5 ways to be happier and live longer

Small changes to your lifestyle could make you happier, and see you living a longer, healthier life. There's no magic cure, but Head of Clinical Research Dr Ben Kelly has 5 top tips to help you keep your mind and body firing on all cylinders well into retirement.

We’ve all been through a lot over the past 18 months. Our social lives may have suffered due to the restrictions, we may not have been as active as we’d have liked, and we may have found it difficult to switch off at times. But right now health and wellbeing has never been more important.

Here are 5 ways you can stay fit, well and happy for longer, along with a few examples to get you started. 

1. Keep your friends close

A study of over-50s in the UK found that those who maintained or grew their social circles after retirement experienced a beneficial effect on their quality of life, while those who took part in fewer social activities during a given period suffered a decline in quality of life.

Whether it's a monthly meet up for coffee, a Zumba class with a friend, or a walking holiday with an entirely new group of people, socialising can improve our emotional wellbeing and health.

A great excuse to catch up with some old friends, or even make some new ones.

2. Ward off illness by keeping fit

This one sounds glaringly obvious, and of course there are some illnesses that we can’t sidestep, no matter how fit and healthy we are. But there are some common conditions that we can avoid by making good lifestyle choices. As the old saying goes, prevention is better than cure.

Getting your heart rate up for 30 minutes, three to five times a week, can reduce your chances of high blood pressure, high cholesterol and even stroke. It could be anything from a brisk walk to an energetic indoor cycling session. And strength training can lower your chances of developing type-2 diabetes

3. Boost your brain power through exercise

A recent review of studies published in the British Journal of Sports Medicine found that individuals over 50, who take regular moderate exercise, showed improved thinking and memory skills. The bottom line? Exercise is beneficial to your brain. So that cross-trainer workout could be helping you work out your crossword.

Exercise such as tai chi, yoga and Pilates are ideal if you want a gentle muscular workout that still benefits the brain, and they're generally offered as classes, so you can be guided through the movements by an expert.

Swimming and cross-training are great low-impact options for raising your heart rate while being kind to your joints. If you’re feeling energetic, indoor cycling or rowing will do the job too. In fact, even a brisk walk will raise your heart rate slightly. The choice is yours.

4. Get medical concerns checked out

You wouldn’t let your car go on past its service date. And you wouldn’t ignore that strange clanking sound coming from the steering column either. Most of us wouldn’t dream of waiting until a breakdown to call out the specialists.

Our bodies are vastly complex machines and, just like cars, they can start to play up and make strange noises too. If you notice something new or out of the ordinary with your body, get it checked out straight away with the appropriate professional, such as a GP, physiotherapist or optician.

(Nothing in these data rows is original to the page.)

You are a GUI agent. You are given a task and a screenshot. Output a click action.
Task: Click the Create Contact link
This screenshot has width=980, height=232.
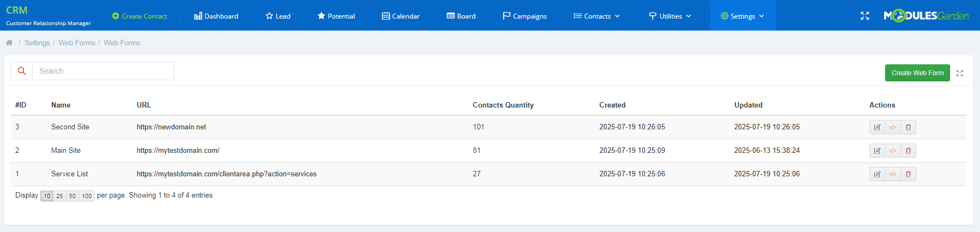pos(139,16)
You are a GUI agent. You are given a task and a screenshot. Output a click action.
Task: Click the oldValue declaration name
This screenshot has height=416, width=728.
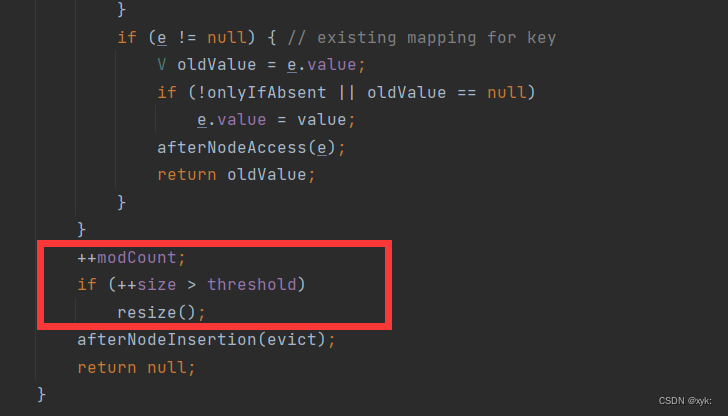(216, 65)
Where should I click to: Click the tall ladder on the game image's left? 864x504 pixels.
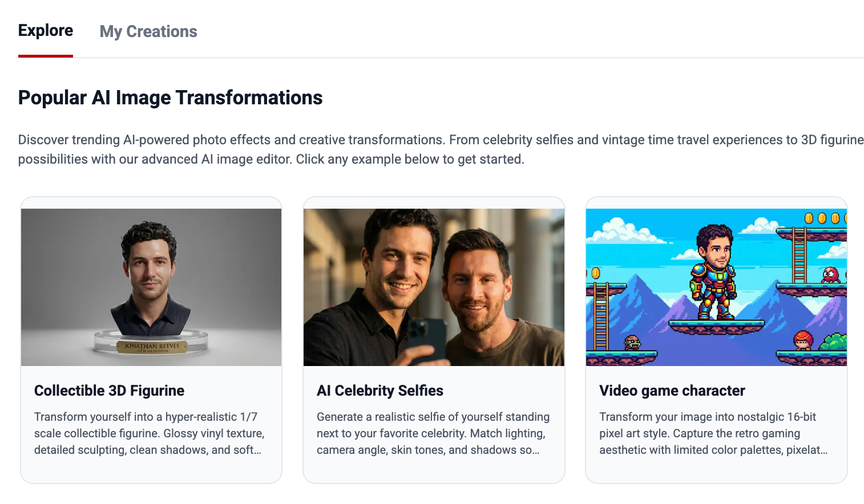(601, 316)
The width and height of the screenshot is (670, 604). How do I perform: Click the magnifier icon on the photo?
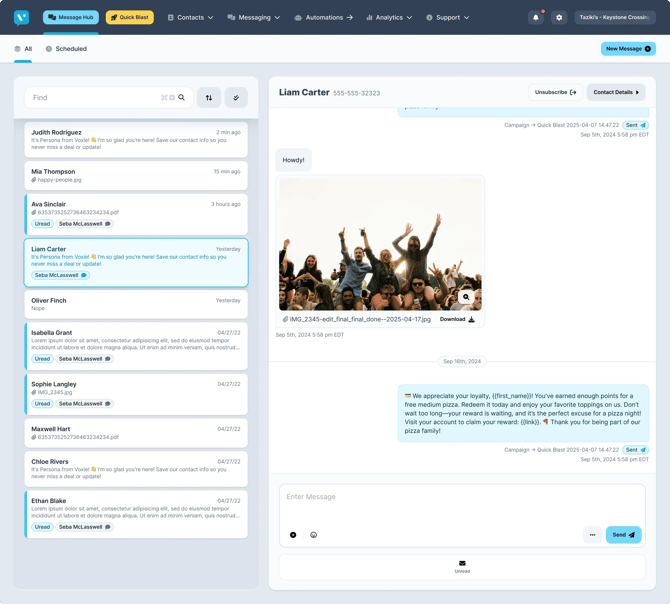(x=466, y=297)
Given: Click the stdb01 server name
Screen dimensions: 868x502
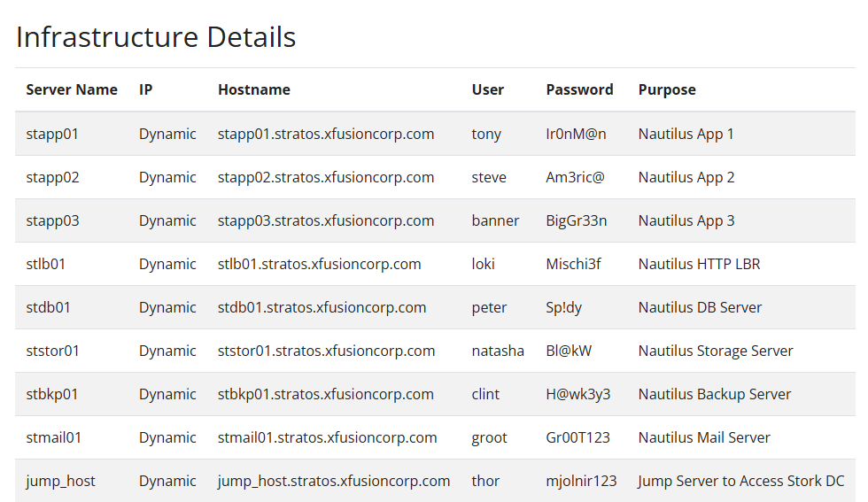Looking at the screenshot, I should 49,307.
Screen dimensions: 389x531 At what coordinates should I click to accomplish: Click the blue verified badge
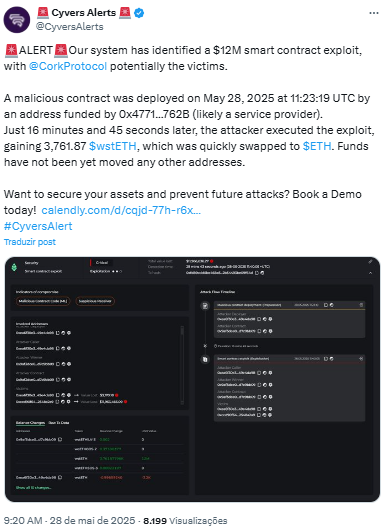(x=139, y=13)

Even if you think things are ticking along fine, having an expert check the box that says ‘all okay’ can offer you peace of mind, as well as the confidence to keep rolling for another few thousand care-free miles.

5. Relax and unwind

Yes, staying physically and mentally active has enormous health benefits. But all that socialising, exercising and staying sharp requires energy. To recharge your batteries, make time to take it easy as well.

Meditating (there are even classes for that), relaxing in the spa pool, or simply finding a quiet corner to read a book and have a cuppa – these all count towards maintaining balance and improving your emotional wellbeing.